Task brief ::
Going line by line through the entries below, tally those that hold the string "computer". Give only the total.

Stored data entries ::
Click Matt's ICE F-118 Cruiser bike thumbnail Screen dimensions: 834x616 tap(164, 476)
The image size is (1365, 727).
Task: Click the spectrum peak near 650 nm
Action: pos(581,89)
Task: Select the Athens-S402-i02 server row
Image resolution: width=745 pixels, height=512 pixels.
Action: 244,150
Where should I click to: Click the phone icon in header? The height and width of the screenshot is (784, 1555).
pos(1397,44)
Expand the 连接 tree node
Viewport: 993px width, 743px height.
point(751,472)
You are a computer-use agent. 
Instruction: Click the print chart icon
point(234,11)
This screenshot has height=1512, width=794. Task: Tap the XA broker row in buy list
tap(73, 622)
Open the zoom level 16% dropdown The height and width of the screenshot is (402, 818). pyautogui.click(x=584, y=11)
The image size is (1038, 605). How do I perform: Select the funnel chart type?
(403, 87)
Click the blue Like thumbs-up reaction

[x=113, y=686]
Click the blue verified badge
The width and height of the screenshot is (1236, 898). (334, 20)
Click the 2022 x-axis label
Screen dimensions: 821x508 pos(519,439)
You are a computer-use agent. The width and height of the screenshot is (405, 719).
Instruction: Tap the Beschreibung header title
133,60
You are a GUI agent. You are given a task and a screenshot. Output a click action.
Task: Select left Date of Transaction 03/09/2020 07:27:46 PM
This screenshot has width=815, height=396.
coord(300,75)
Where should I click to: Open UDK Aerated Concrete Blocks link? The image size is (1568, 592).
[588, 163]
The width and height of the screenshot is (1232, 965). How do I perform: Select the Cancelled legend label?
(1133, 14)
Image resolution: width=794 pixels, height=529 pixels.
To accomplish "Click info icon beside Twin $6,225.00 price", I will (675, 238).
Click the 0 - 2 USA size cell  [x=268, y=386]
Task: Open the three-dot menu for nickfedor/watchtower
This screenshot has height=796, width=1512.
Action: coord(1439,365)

Answer ::
2